DATA EXTRACT:
○ ○ ○ ○

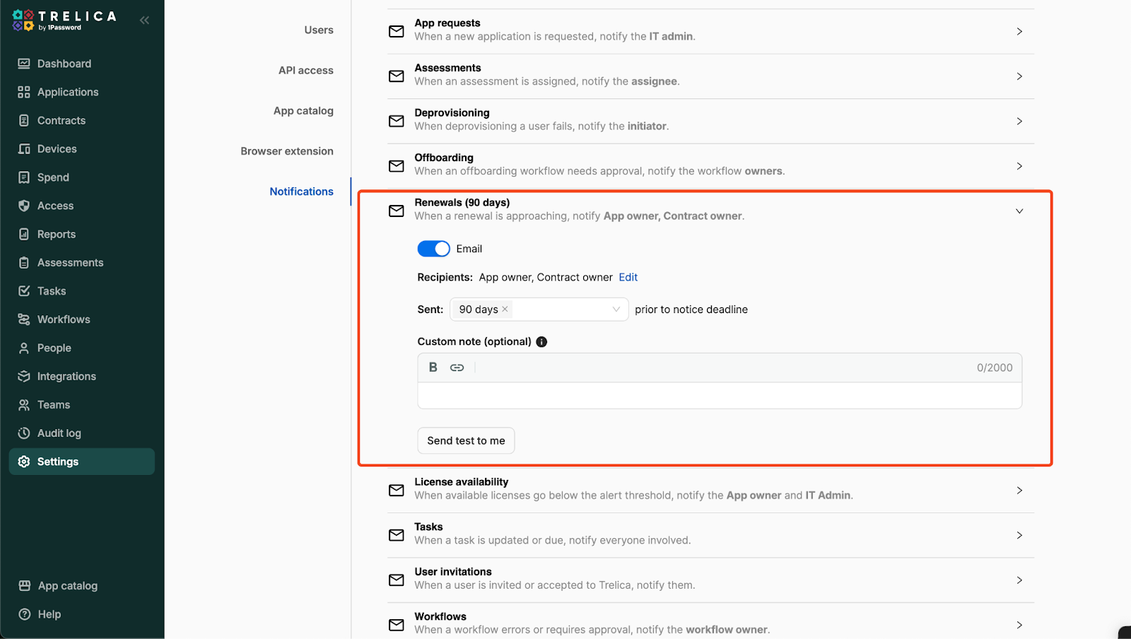Switch to the API access settings tab

(x=305, y=71)
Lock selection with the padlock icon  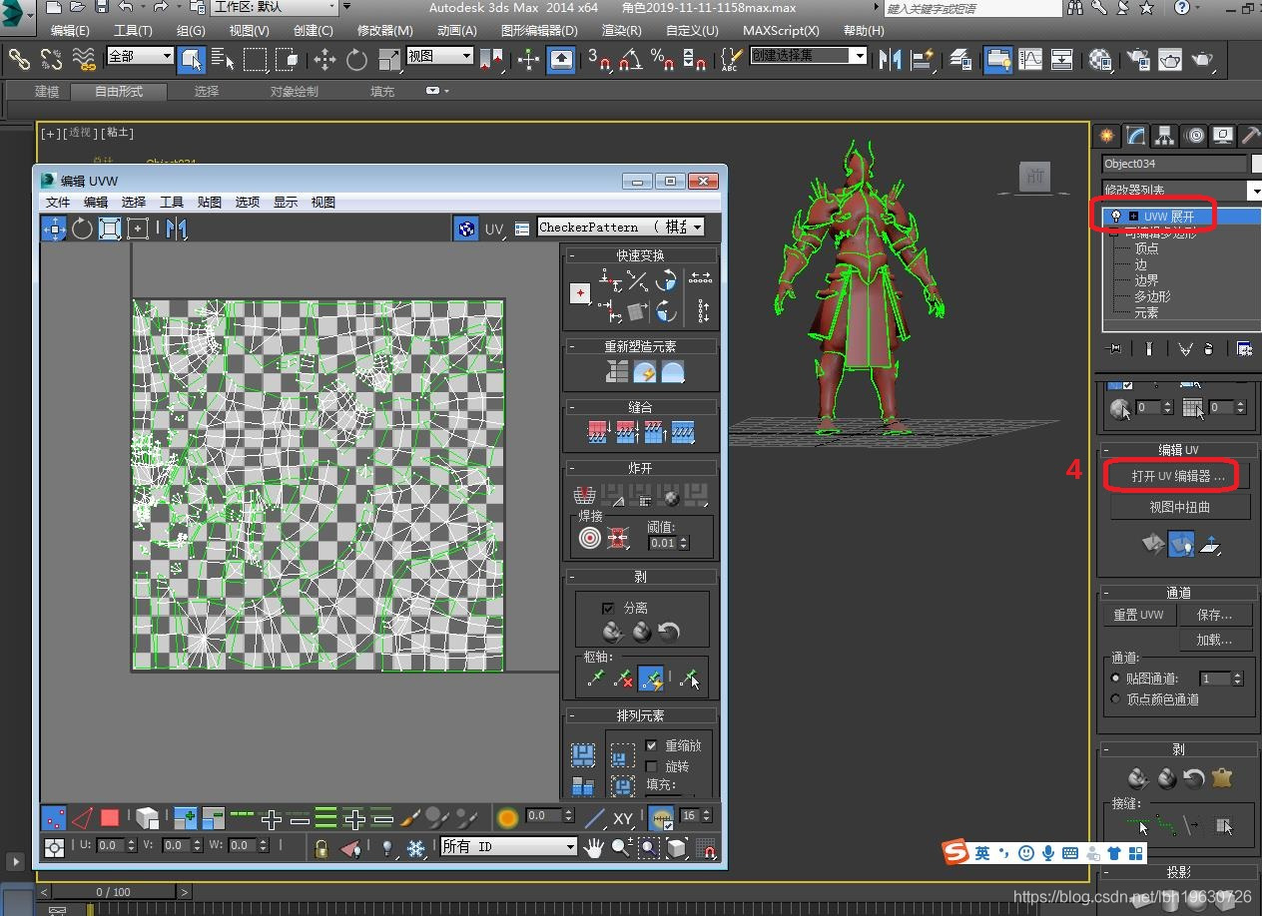(x=320, y=848)
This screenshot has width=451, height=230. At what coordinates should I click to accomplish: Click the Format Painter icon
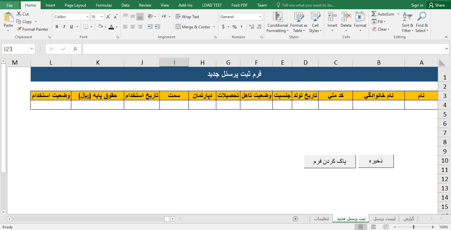click(19, 29)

○ ○ ○ ○

INSTRUCTIONS FOR THE TASK:
No picture is to be included when the lines from the one containing "This screenshot has" through the end of the material above are output exactly; nothing else is written.

REPLY:
This screenshot has width=451, height=230. At what coordinates should I click to accomplish: Click the Format Painter icon
click(19, 29)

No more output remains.